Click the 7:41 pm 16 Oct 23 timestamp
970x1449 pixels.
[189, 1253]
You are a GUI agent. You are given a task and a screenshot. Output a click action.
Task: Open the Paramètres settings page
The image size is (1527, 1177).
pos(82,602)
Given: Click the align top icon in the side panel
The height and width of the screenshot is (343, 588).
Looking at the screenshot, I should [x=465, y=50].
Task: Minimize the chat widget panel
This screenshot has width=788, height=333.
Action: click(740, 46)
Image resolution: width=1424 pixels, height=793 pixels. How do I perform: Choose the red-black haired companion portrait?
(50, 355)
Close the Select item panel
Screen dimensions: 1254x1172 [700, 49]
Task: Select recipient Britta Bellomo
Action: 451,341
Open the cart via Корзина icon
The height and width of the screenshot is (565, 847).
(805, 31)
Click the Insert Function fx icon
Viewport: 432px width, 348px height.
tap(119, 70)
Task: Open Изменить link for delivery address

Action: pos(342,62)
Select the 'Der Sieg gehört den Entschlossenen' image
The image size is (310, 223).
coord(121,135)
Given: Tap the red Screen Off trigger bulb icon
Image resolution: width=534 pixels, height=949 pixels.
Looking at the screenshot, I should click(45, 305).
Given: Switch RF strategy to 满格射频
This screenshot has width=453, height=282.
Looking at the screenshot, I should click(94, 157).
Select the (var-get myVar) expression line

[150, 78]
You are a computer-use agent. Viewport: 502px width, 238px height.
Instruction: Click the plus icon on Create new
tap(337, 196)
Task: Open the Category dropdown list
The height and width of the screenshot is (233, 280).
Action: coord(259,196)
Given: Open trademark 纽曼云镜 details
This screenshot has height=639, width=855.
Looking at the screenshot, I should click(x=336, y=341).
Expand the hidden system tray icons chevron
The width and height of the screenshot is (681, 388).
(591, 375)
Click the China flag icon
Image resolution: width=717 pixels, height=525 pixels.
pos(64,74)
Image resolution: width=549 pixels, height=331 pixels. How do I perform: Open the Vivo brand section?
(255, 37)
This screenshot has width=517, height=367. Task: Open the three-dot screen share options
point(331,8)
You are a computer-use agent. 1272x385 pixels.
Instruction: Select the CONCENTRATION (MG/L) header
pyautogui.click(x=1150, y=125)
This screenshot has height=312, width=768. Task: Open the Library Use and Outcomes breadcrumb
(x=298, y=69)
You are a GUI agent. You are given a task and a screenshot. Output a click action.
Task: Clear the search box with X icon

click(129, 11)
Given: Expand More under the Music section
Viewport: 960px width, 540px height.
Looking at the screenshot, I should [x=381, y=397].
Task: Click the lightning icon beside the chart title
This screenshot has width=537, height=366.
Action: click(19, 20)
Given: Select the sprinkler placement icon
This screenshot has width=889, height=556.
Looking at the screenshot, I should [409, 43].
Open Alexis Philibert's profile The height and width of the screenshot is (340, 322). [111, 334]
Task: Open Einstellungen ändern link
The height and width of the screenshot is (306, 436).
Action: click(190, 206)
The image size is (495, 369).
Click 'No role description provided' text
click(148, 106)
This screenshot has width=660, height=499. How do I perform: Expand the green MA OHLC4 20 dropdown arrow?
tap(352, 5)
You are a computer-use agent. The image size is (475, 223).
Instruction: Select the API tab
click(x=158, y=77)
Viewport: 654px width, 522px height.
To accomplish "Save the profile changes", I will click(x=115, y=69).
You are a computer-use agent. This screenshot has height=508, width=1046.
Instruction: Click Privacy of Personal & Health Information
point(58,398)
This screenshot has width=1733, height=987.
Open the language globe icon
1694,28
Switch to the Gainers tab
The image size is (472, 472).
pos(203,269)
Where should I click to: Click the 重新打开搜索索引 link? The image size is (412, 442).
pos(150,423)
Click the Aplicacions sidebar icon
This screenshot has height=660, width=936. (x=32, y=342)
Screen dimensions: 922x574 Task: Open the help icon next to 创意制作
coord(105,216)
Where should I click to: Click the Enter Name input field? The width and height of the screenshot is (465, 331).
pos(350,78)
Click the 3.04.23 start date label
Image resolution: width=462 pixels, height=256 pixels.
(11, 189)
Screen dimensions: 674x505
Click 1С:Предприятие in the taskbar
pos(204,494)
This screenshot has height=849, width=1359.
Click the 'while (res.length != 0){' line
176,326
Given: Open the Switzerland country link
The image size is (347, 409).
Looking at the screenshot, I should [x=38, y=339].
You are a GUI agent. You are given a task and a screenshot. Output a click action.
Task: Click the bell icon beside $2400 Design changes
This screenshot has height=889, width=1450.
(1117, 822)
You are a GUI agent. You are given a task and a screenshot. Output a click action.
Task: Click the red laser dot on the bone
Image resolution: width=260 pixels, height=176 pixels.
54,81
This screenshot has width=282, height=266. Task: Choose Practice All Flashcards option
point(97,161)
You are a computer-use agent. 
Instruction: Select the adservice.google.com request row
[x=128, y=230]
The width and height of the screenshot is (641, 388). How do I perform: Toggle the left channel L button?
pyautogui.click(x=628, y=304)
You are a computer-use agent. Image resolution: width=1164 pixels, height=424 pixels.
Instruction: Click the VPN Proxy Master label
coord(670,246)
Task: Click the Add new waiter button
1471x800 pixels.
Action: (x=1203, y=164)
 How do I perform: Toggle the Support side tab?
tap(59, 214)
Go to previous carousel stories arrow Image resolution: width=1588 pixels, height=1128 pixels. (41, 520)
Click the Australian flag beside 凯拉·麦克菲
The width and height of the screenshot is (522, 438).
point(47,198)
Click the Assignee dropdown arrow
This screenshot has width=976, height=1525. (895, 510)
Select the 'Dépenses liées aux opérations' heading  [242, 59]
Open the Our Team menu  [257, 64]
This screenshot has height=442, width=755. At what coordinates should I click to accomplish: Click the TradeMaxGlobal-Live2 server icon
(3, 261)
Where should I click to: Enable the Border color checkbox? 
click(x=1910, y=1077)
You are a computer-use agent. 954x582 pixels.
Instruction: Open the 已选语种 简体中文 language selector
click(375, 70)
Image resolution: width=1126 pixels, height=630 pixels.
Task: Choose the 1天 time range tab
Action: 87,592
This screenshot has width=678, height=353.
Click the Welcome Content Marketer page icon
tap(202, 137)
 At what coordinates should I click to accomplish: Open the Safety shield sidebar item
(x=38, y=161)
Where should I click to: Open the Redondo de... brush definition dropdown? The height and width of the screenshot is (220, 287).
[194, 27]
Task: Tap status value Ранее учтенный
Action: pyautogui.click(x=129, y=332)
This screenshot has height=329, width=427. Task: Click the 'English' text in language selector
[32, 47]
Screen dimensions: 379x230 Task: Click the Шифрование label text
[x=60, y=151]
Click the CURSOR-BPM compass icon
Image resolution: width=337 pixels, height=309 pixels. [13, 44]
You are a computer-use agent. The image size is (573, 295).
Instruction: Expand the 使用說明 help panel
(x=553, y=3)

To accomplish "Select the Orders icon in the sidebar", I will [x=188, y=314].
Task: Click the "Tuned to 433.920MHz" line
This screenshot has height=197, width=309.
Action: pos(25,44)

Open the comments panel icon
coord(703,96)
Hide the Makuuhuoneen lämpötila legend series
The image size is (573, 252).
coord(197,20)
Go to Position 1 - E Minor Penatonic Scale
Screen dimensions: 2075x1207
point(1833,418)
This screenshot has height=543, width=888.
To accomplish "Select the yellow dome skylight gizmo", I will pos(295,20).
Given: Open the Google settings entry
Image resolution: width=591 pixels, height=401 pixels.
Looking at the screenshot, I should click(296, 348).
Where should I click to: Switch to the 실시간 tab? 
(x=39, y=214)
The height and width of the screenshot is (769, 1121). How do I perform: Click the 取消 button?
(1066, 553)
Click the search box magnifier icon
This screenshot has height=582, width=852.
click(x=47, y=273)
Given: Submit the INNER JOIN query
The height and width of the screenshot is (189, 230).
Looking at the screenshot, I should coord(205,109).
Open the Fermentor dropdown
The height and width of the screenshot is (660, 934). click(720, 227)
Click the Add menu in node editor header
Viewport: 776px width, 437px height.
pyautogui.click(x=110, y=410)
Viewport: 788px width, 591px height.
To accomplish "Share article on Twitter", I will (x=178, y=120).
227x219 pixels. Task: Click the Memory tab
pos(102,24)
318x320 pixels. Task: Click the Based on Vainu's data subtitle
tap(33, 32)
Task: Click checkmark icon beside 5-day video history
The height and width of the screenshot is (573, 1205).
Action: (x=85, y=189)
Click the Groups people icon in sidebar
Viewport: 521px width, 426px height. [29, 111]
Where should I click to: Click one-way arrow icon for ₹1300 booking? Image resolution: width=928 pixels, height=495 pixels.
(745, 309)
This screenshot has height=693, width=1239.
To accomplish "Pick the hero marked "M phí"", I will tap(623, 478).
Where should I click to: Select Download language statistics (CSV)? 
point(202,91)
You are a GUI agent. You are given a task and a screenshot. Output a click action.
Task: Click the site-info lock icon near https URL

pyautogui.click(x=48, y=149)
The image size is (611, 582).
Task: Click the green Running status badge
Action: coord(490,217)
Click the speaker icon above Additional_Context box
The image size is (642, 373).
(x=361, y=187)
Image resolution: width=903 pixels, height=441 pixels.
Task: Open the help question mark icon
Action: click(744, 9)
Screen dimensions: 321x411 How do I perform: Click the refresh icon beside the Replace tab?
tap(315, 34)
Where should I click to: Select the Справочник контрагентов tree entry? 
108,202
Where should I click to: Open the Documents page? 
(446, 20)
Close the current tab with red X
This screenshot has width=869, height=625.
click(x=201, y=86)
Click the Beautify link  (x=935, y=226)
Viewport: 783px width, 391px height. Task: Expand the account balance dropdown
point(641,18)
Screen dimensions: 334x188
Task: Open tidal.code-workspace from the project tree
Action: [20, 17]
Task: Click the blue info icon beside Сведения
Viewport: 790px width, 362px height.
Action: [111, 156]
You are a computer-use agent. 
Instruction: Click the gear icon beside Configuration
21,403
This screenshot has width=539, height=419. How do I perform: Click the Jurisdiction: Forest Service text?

● ● ● ● ● ● ●

- Work instructions
Could you state how many lines in the entries contain the word "menu"? Reply with nothing but the number.

- Written response
2